# Official Pok?mon TCG Thread



## Starrk (Jan 16, 2011)

I figured since that's what this section is...


----------



## SageMaster (Jan 16, 2011)

I had a Pokemon TCG game for the Game Boy. :33


----------



## Starrk (Jan 16, 2011)

SageMaster said:


> I had a Pokemon TCG game for the Game Boy. :33



OMG! I loved that game.


----------



## God Movement (Jan 16, 2011)

Pokemon Trading Cards was fucking epic. Re-played that recently.


----------



## Bioness (Jan 16, 2011)

I loved Pokemon Cards, I wish I kept up with them I had at least 3000 of them going up to generation 3. I even had those rare misprint cards.


----------



## Starrk (Jan 17, 2011)

Man, I really should see if I could find that binder I kept them in.


----------



## Din (Jan 17, 2011)

I regularly got into fights over pokemon cards at school back in the day. 
then teachers banned them from classrooms and we'd trade or whatever under desks and stuff.
pretty much third grade drug dealing.


----------



## God Movement (Jan 17, 2011)

I had my Charizard stolen off me by one of the older kids.


----------



## Starrk (Jan 17, 2011)

Din said:


> I regularly got into fights over pokemon cards at school back in the day.
> then teachers banned them from classrooms and we'd trade or whatever under desks and stuff.
> pretty much third grade drug dealing.



My school had banned everything related to Pokemon. This was before Gold/Silver, so they nipped it early.


----------



## Ultra (Jan 17, 2011)

SageMaster said:


> I had a Pokemon TCG game for the Game Boy. :33



That was the motherfucking shit. They made a sequel but never released it in the U.S 

The current TCG is so hard to follow now. Like, 100 different types of cards for each pokemon. It's crazy mang


----------



## Starrk (Jan 17, 2011)

^That's why I haven't really got into the competitive side of the TCG since before the second generation of Pokemon was released.


----------



## Robert Haydn (Jan 17, 2011)

I never got into the Pokemon TCG, the video games are just more fun. I do collect though, I love the card art on some of them.


----------



## Starrk (Jan 17, 2011)

Robert Haydn said:


> I never got into the Pokemon TCG, the video games are just more fun. I do collect though, I love the card art on some of them.

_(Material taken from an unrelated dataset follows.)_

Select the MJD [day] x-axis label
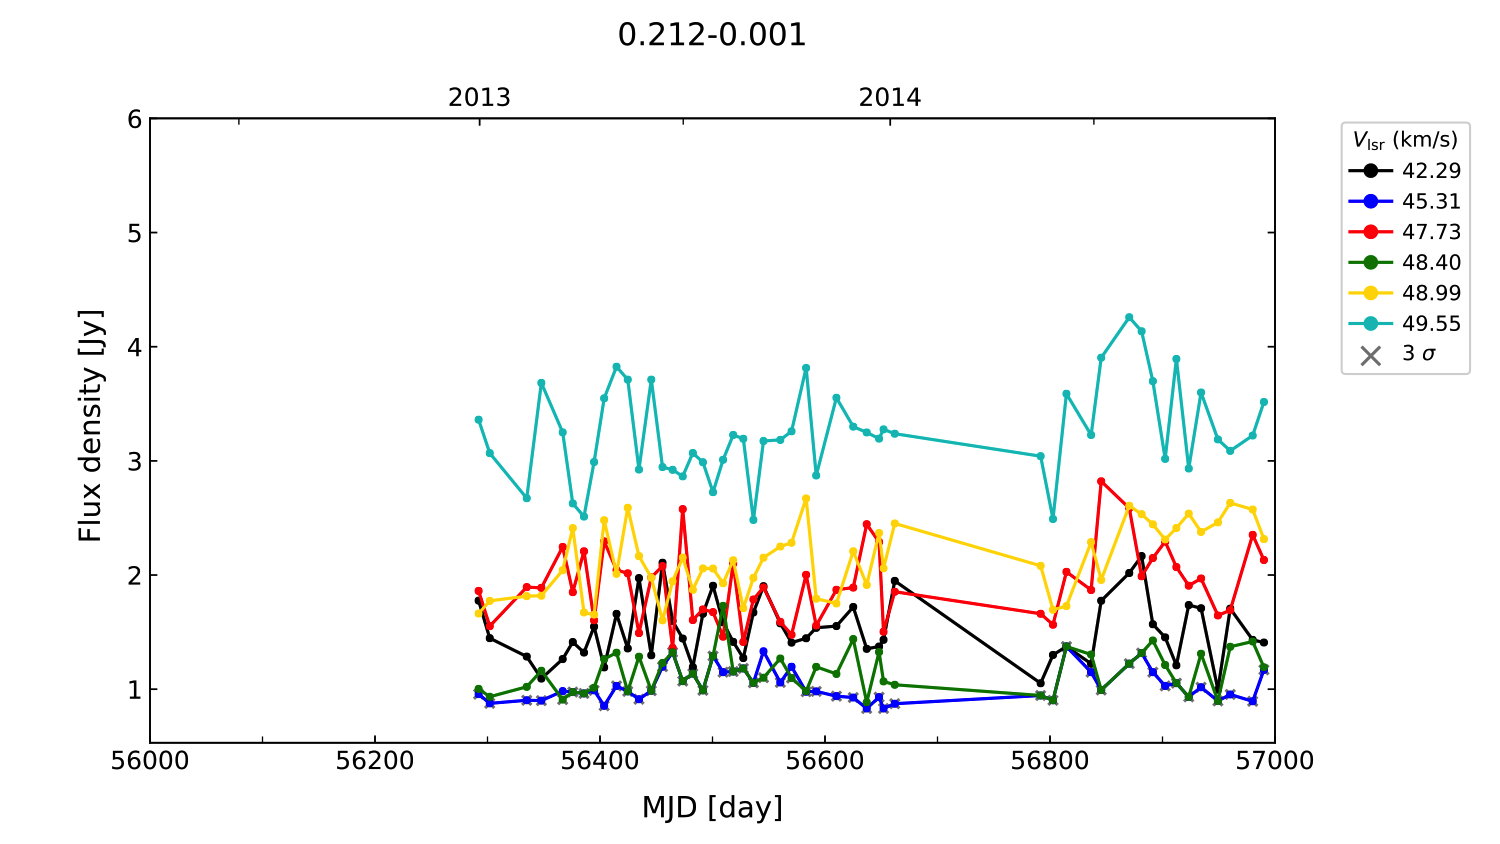point(711,807)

Considering collecting is one of the activities you can do with them, technically you "got into them".


----------



## Robert Haydn (Jan 17, 2011)

Stark said:


> Considering collecting is one of the activities you can do with them, technically you "got into them".


I guess, I've never really considered myself a collector since I only get singles based solely on the picture and not they're value.


----------



## Starrk (Jan 17, 2011)

I guess you could say you're a picky collector?


----------



## Mider T (Jan 17, 2011)

Though I always went to bookstores to watch tournaments, I never figured out exactly how to play


----------



## Starrk (Jan 17, 2011)

Man, I remember a local comic book store in my local town that hosted "Official" Pokemon TCG Tournaments. You could win actual badges from the Kanto Gyms, too.

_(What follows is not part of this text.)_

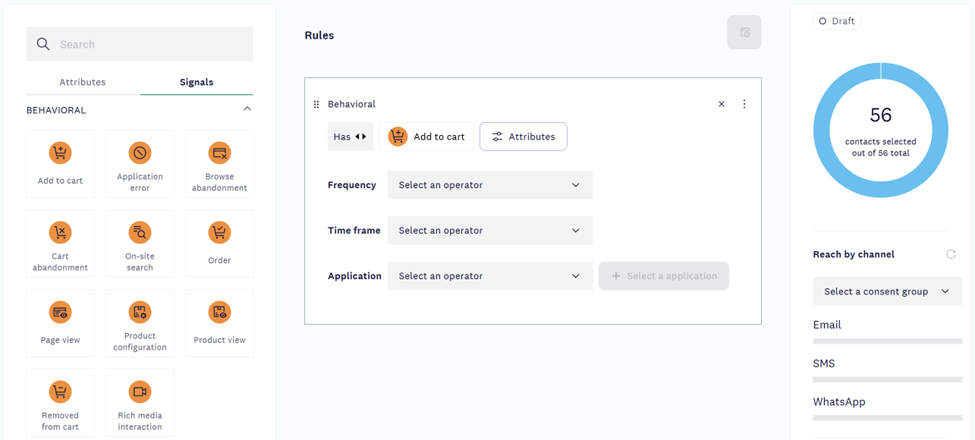Switch to the Attributes tab
The image size is (975, 440).
coord(82,82)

At the time, it was the most fucking awesome thing ever.


----------



## Ferno (Jul 22, 2011)

Recently they've brought the TCG online. After messing around with it, I have got to say, props to them. It has really well engineered gameplay - fast and better than the paper experience (imo). Best thing, is it's free. Fully recommend. .

It goes totally online in September, but if you get a Black & White booster pack with a sort of code thing you can enter it in the system, bypass the closed beta, and access deck builder and play people online rather than computer opponents with pre-constructed decks.


----------



## GUMI (Dec 4, 2012)

I loved TCG until it got a lot of new mechanics to learn.. Old cards become useless and so on. I still need to replace a lot of my decks and so on, though collecting is awesome and fun. :x


----------